## Source document
____

IN THE HIGH COURT OF KARNATAKA AT BENGALURU DATED THIS THE 23RD DAY OF APRIL, 2019 BEFORE THE HON'BLE MR. JUSTICE K. NATARAJAN CRIMINAL APPEAL NO.1040 OF 2010 BETWEEN:
H.T. KENCHEGOWDA S/O. THIMME GOWDA, MAJOR, COFFEE PLANTER, RESIDENT OF HANGARAVALLY VILLAGE AND POST, CHIKAMAGALUR TALUKA AND DISTRICT.
(BY SRI UMESH P.B., ADVOCATE FOR SRI R.B. DESHPANDE, ADVOCATE) AND S.D. UMESH S/O. DIBBEGOWDA, MAJOR, COFFEE PLANTER, RESIDENT OF SIRAVALALU VILLAGE, KADAL CROSS, VASTHARE POST, CHIKAMAGALUR TALUK AND DISTRICT, OLD ADDRESS "SRI BYRAVESHWARA COFFEE LINKS" BASAVANAHALLY, NEAR SHANKARMUTT, CHIKAMAGALUR - 577 101.
(BY SRI M.K. BHASKARAIAH, ADVOCATE) * * * ... APPELLANT ... RESPONDENT THIS CRIMINAL APPEAL IS FILED UNDER SECTION 378(4) OF CR.P.C PRAYING TO SET ASIDE THE ORDER DATED 17-11- 2005 PASSED BY THE PRESIDING OFFICER, FAST TRACK COURT-I, CHIKMAGALUR IN CRL.A.No.99/2005 AND CONVICT THE RESPONDENT FOR THE OFFENCE PUNISHABLE UNDER SECTION 138 OF NEGOTIABLE INSTRUMENT ACT BY CONFIRMING THE JUDGMENT AND ORDER DATED 22-06-2005 PASSED BY THE ADDITIONAL CHIEF JUDGE (JR.DN) AND JMFC, CHIKMAGALUR IN C.C.NO.2640/2003.

____

## Source excerpt

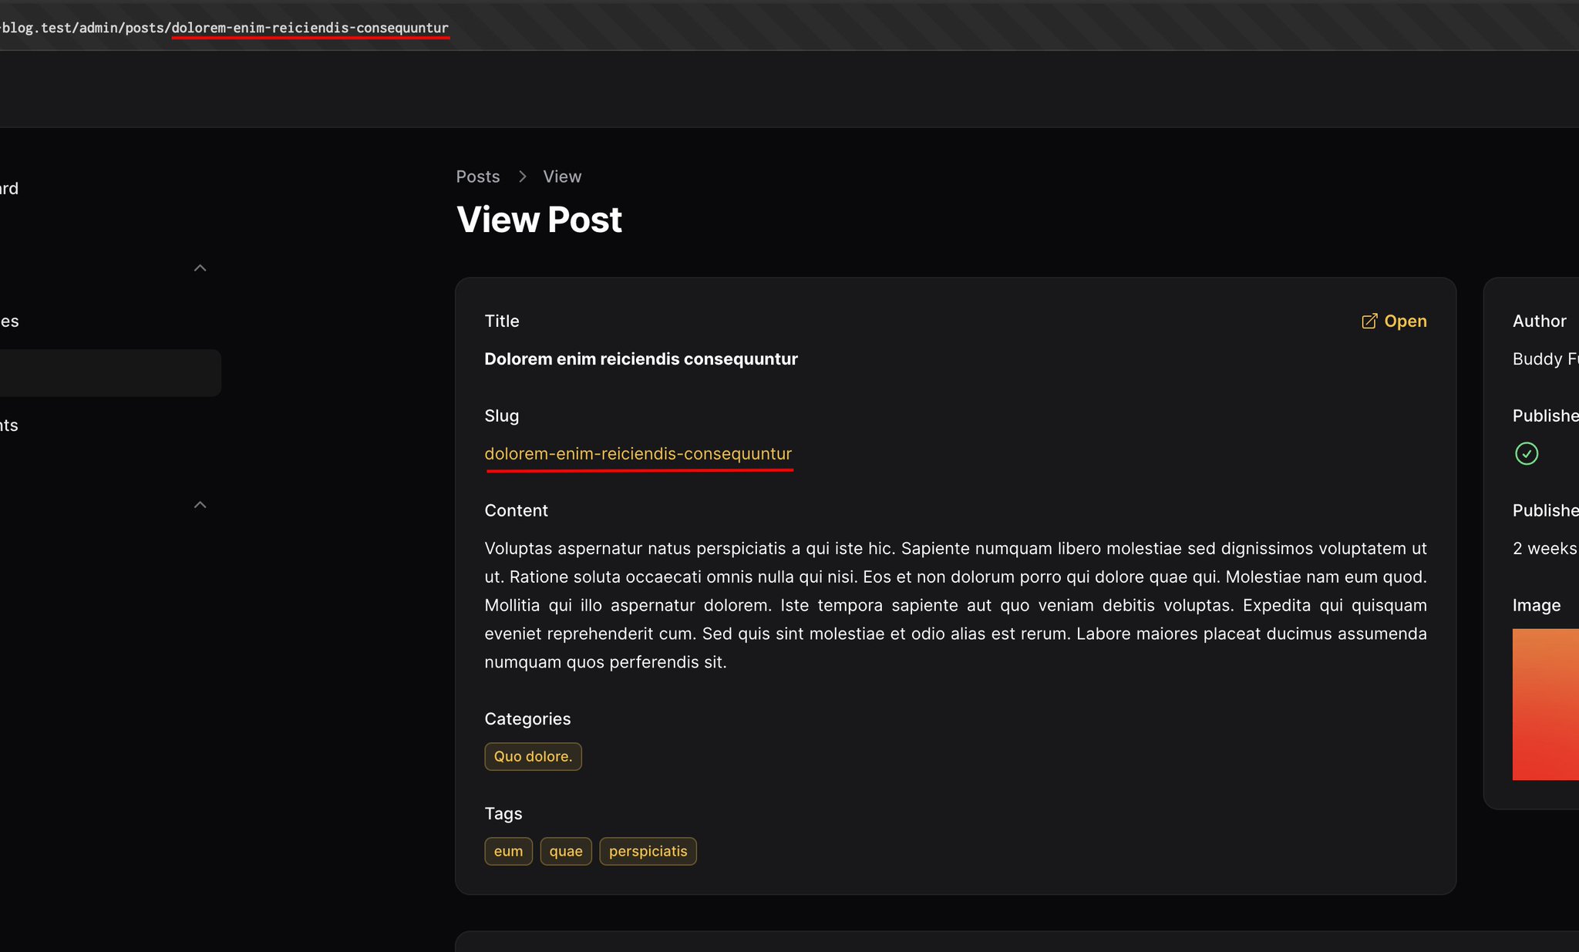This screenshot has width=1579, height=952.
Task: Click the post title text value
Action: pos(641,359)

____

## Task requirements
(1) From the appeal heading, repeat the passage that begins at the words "(BY SRI M.K." and stops after "CHIKMAGALUR IN C.C.NO.2640/2003.".
(2) Answer these from the appeal heading:
(a) Which village does H.T. Kenchegowda live in?
(b) Which advocate appears for S.D. Umesh?
(c) Under which section of the Negotiable Instrument Act does the appeal ask for the respondent to be convicted?
The listing is separate material and has nothing to do with the appeal heading.

## Responses for each task
(1)
(BY SRI M.K. BHASKARAIAH, ADVOCATE) * * * ... APPELLANT ... RESPONDENT THIS CRIMINAL APPEAL IS FILED UNDER SECTION 378(4) OF CR.P.C PRAYING TO SET ASIDE THE ORDER DATED 17-11- 2005 PASSED BY THE PRESIDING OFFICER, FAST TRACK COURT-I, CHIKMAGALUR IN CRL.A.No.99/2005 AND CONVICT THE RESPONDENT FOR THE OFFENCE PUNISHABLE UNDER SECTION 138 OF NEGOTIABLE INSTRUMENT ACT BY CONFIRMING THE JUDGMENT AND ORDER DATED 22-06-2005 PASSED BY THE ADDITIONAL CHIEF JUDGE (JR.DN) AND JMFC, CHIKMAGALUR IN C.C.NO.2640/2003.

(2)
(a) Hangaravally Village
(b) Sri M.K. Bhaskaraiah
(c) Section 138